• _AIM_: Copy the listing below line for line, exactly as it appears.
* begin *
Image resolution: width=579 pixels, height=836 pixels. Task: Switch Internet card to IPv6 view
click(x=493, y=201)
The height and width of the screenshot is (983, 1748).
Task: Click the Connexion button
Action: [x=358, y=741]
* end *
• _SOLUTION TO THIS PROBLEM_:
Image resolution: width=579 pixels, height=836 pixels. Task: Switch Internet card to IPv6 view
click(x=493, y=201)
The height and width of the screenshot is (983, 1748).
Task: Click the Connexion button
Action: [x=358, y=741]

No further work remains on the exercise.